СУТЬ ЗАДАНИЯ: Выведите полностью приведенный ниже исходный текст, не меняя в нем ни одного символа.

╭─ ИСХОДНЫЙ ТЕКСТ

Франсуа Мориак - He покоряться ночи... Художественная публицистика
Но для чего, в конце концов, колебаться между романом и пьесой? Выигрыш всегда за писателем, который не специализируется на чем-то одном, а пользуется всеми формами и техническими приемами искусства, чтобы дать жизнь героям, носимым им в себе. Литературные жанры отнюдь не разделены пропастью, напротив, они взаимосвязаны. Нет крупного романиста, который не был бы в потенции поэтом и драматургом. Великие деятели театра всегда умели вдохнуть сценическую жизнь в персонажи не меньшей, чем в романах, сложности. Поэзия, роман, театр — все это различные формы, через которые выражает себя неповторимый дар — способность создавать вымышленные существа, более живые, чем многие из живых, потому что они никогда не умрут, если зовутся Федрой или Порцией, Отелло или Гамлетом, г-жой Бовари или Сваном.
ЧТО ДАЛ РОМАНУ ФРЕЙД
ЗАМЕТКИ НА ПОЛЯХ «БОСТОНОК» *
«Бостонки», роман Генри Джеймса, последним переведенный на французский язык, — одно из ранних произведений писателя, очень увлекательное и, по правде говоря, более доступное для понимания, чем его зрелые романы; тем не менее я не думаю, что исходя из него можно составить верное представление о созданном этим писателем своеобразном мире, который, как мне кажется, остался непостижим для Марселя Пруста, хотя Джеймс и может быть назван предшественником Пруста в XIX веке.

╰─
╭─ СПИСОК МАТЕРИАЛОВ

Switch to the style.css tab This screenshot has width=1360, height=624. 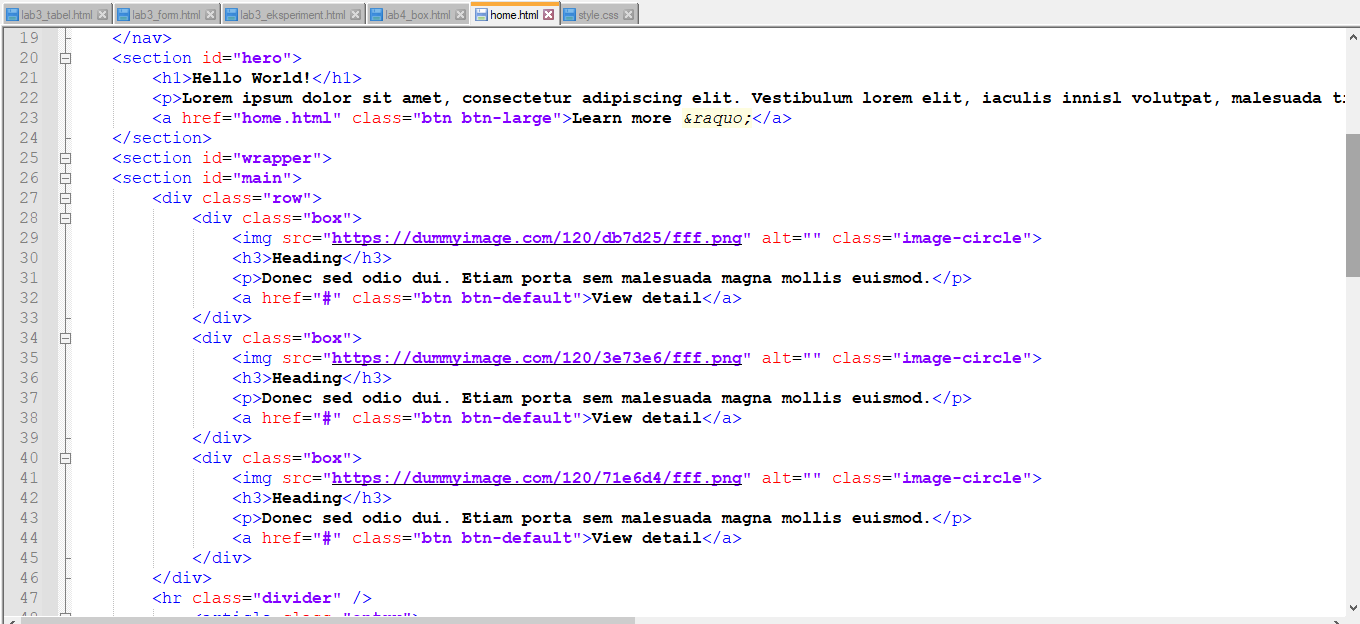pyautogui.click(x=596, y=14)
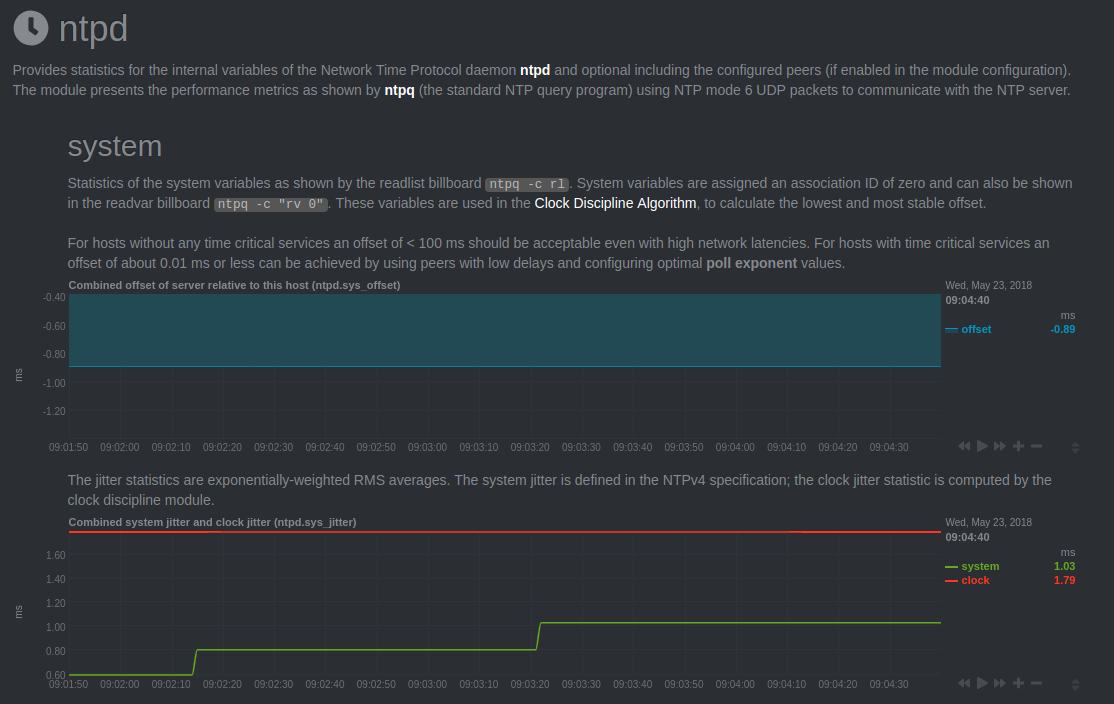This screenshot has height=704, width=1114.
Task: Fast-forward the offset chart
Action: pyautogui.click(x=1000, y=446)
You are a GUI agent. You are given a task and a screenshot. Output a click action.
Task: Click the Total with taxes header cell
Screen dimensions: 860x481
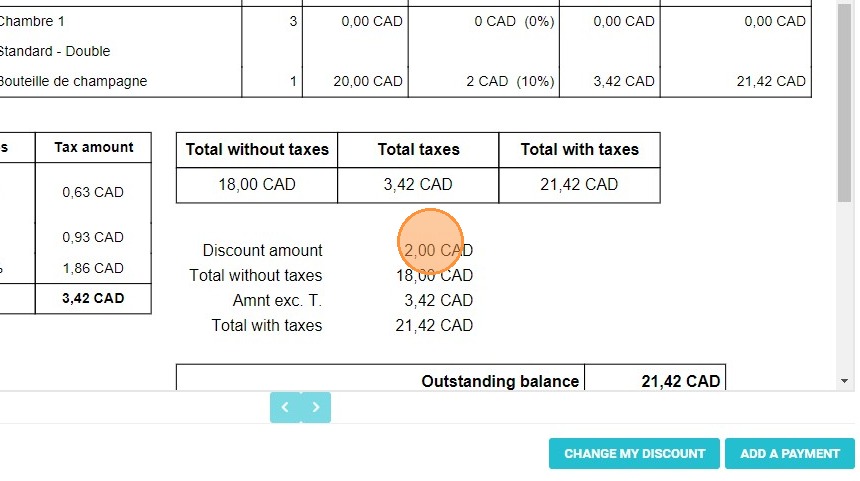point(579,150)
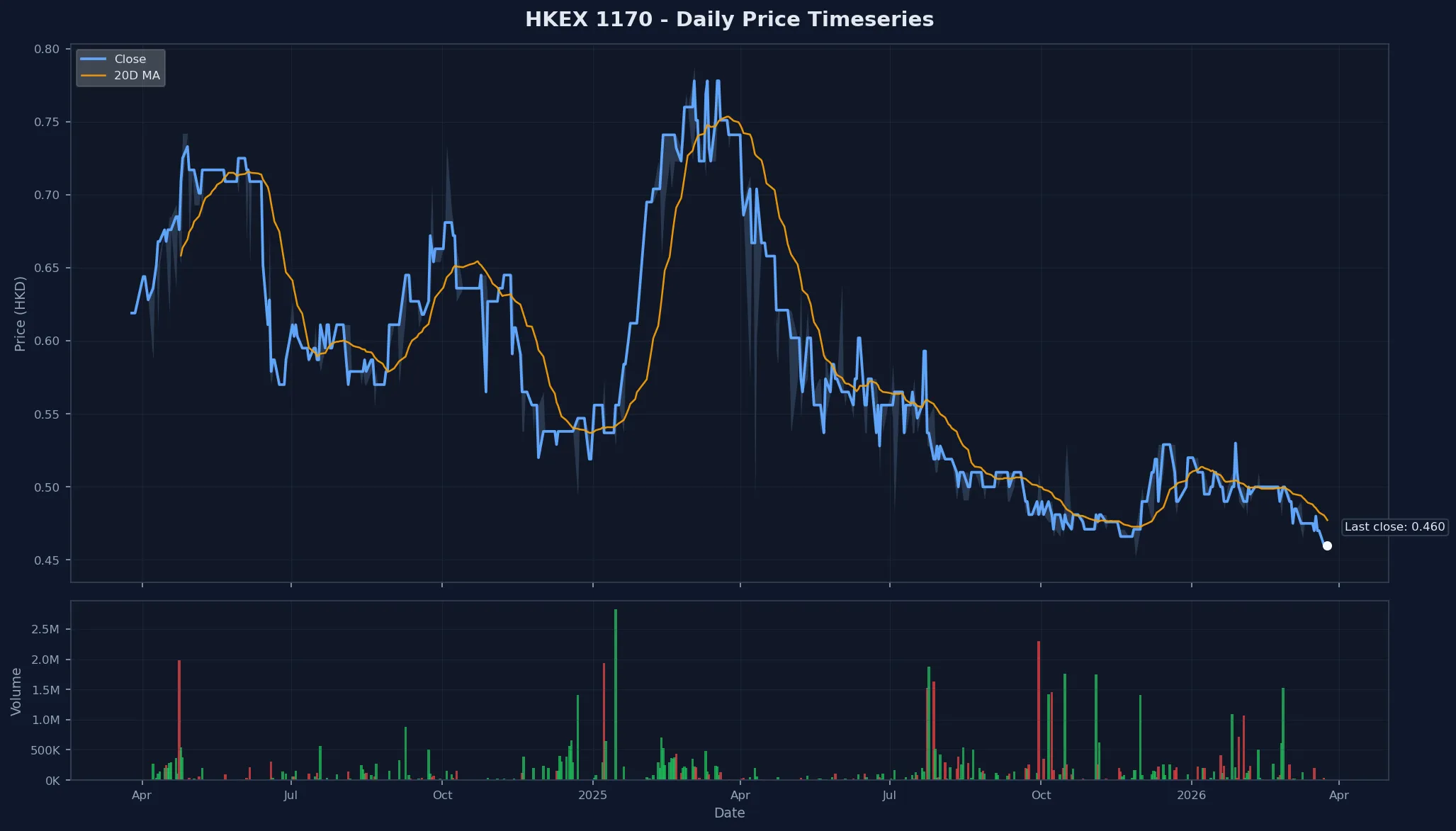Click the Last close: 0.460 annotation
The width and height of the screenshot is (1456, 831).
click(x=1394, y=526)
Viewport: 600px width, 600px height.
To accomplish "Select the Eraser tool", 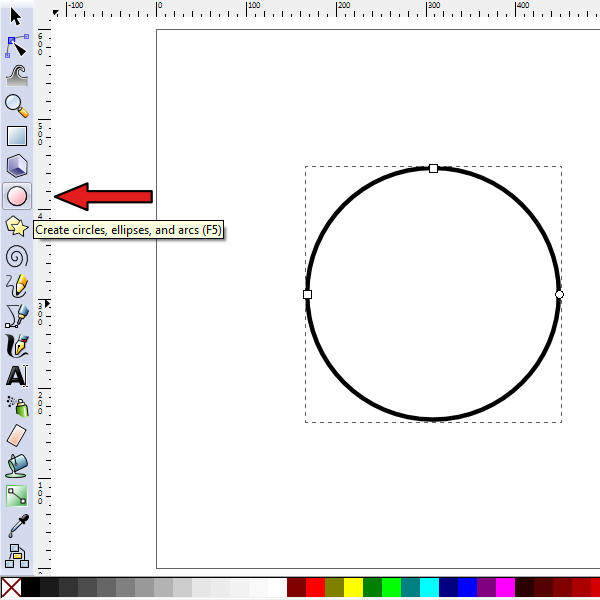I will tap(17, 435).
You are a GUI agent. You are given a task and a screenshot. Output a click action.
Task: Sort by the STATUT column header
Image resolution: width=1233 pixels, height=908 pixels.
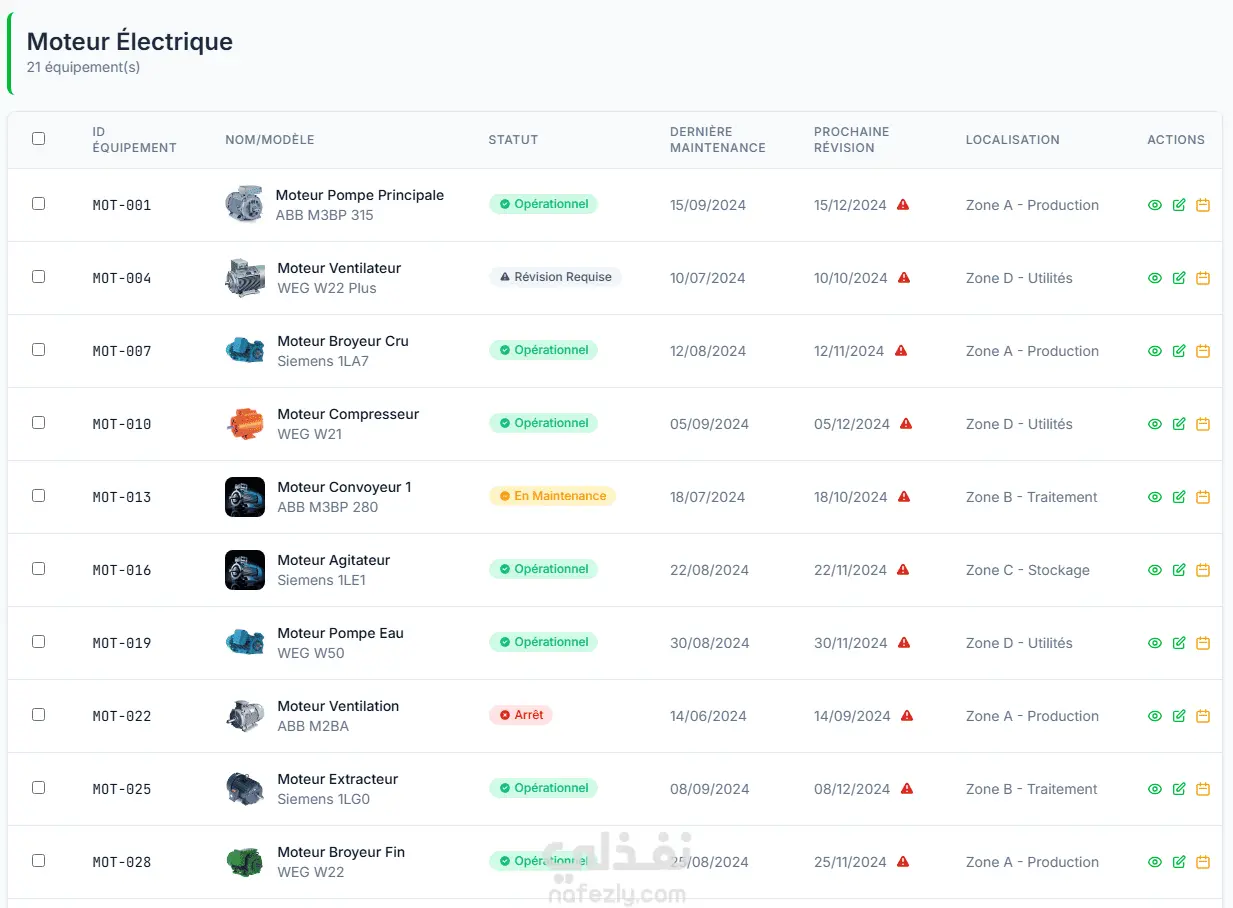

╰─

ОТВЕТ К ЗАДАНИЮ:
Франсуа Мориак - He покоряться ночи... Художественная публицистика
Но для чего, в конце концов, колебаться между романом и пьесой? Выигрыш всегда за писателем, который не специализируется на чем-то одном, а пользуется всеми формами и техническими приемами искусства, чтобы дать жизнь героям, носимым им в себе. Литературные жанры отнюдь не разделены пропастью, напротив, они взаимосвязаны. Нет крупного романиста, который не был бы в потенции поэтом и драматургом. Великие деятели театра всегда умели вдохнуть сценическую жизнь в персонажи не меньшей, чем в романах, сложности. Поэзия, роман, театр — все это различные формы, через которые выражает себя неповторимый дар — способность создавать вымышленные существа, более живые, чем многие из живых, потому что они никогда не умрут, если зовутся Федрой или Порцией, Отелло или Гамлетом, г-жой Бовари или Сваном.
ЧТО ДАЛ РОМАНУ ФРЕЙД
ЗАМЕТКИ НА ПОЛЯХ «БОСТОНОК» *
«Бостонки», роман Генри Джеймса, последним переведенный на французский язык, — одно из ранних произведений писателя, очень увлекательное и, по правде говоря, более доступное для понимания, чем его зрелые романы; тем не менее я не думаю, что исходя из него можно составить верное представление о созданном этим писателем своеобразном мире, который, как мне кажется, остался непостижим для Марселя Пруста, хотя Джеймс и может быть назван предшественником Пруста в XIX веке.